● 练习题
根据下面这篇题解回答:
(a) 题意要求集合内的元素两两之间满足什么条件?
(b) 作者自己的模板出了什么问题?
(c) main 函数调用 Find_factor 时传入的第二个参数是多少?

● 文档正文
—————

题意:给出一条长n的绳子,则有很多长为L的均分方法,找出一个L的集合,集合内元素两两不互素,并且要求元素最多,然后求和。
很容易看出来,有多少个素因子就有多少个元素,再把求出次幂求和就行,我的模板超时。。网上找了模板。
#include <cstdio>
#include <cstring>
#include <cstdlib>
#include <map>
using namespace std;
typedef __int64 ll;
ll gcd(ll a,ll b)
{
return (b==0)?a:gcd(b,a%b);
}
ll Mulmod(ll a,ll b,ll n)
{
ll exp = a%n, res = 0;
while(b)
{
if(b&1)
{
res += exp;
if(res>n) res -= n;
}
exp <<= 1;
if(exp>n)
exp -= n;
b>>=1;
}
return res;
}
ll exp_mod(ll a,ll b,ll c)
{
ll k = 1;
while(b)
{
if(b&1)
k = Mulmod(k,a,c);
a = Mulmod(a,a,c);
b>>=1;
}
return k;
}
bool Miller_Rabbin(ll n, ll times)
{
if(n==2)return 1;
if(n<2||!(n&1))return 0;
ll a, u=n-1, x, y;
int t=0;
while(u%2==0)
{
t++;
u/=2;
}
srand(100);
for(int i=0; i<times; i++)
{
a = rand() % (n-1) + 1;
x = exp_mod(a, u, n);
for(int j=0; j<t; j++)
{
y = Mulmod(x, x, n);
if ( y == 1 && x != 1 && x != n-1 )
return false; //must not
x = y;
}
if( y!=1) return false;
}
return true;
}
ll Pollard_Rho(ll n,ll c)
{
ll x,y,d,i=1,k=2;
y = x = rand() % (n-1) + 1;
while(1)
{
i++;
x = (Mulmod(x,x,n) + c)%n;
d = gcd((x-y+n)%n,n);
if(d>1&&d<n)
return d;
if(x==y)
return n;
if(i==k)
{
k<<=1;
y = x;
}
}
}
ll factor[200],cnt;
void Find_factor(ll n,ll c)
{
if(n==1)
return;
if(Miller_Rabbin(n,6))
{
factor[cnt++] = n;
return;
}
ll p = n;
ll k = c;
while(p>=n)
p = Pollard_Rho(p,c--);
Find_factor(p,k);
Find_factor(n/p,k);
}
ll a_b(ll a,ll b)
{
ll ans = 1;
for(ll i=0; i<b; i++)
ans*=a;
return ans;
}
int main()
{
int t;
scanf("%d",&t);
ll n;
while(t--)
{
scanf("%I64d",&n);
cnt = 0;
Find_factor(n,120);
map<ll,int>m0;
for(int i=0; i<cnt; i++)
{
m0[factor[i]]++;
}
map<ll,int>::iterator iter;
int size = m0.size();
if(size==1)
{
printf("%d %I64d\n",size,n/factor[0]);
continue;
}
ll sum = 0;
for(iter=m0.begin(); iter!=m0.end(); iter++)
sum+=a_b(iter->first,iter->second);
printf("%d %I64d\n",size,sum);
}
return 0;
}

—————

● 给定材料
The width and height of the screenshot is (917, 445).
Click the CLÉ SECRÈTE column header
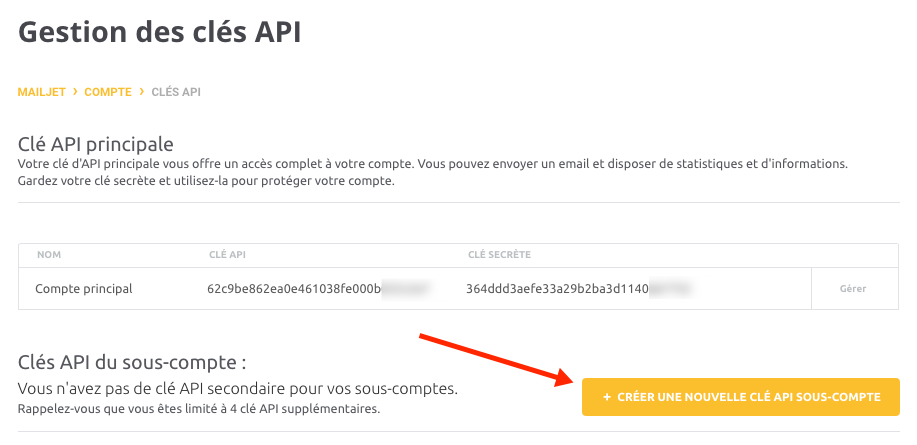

—————

● 作答结果
(a) 两两不互素。
(b) 超时。
(c) 120。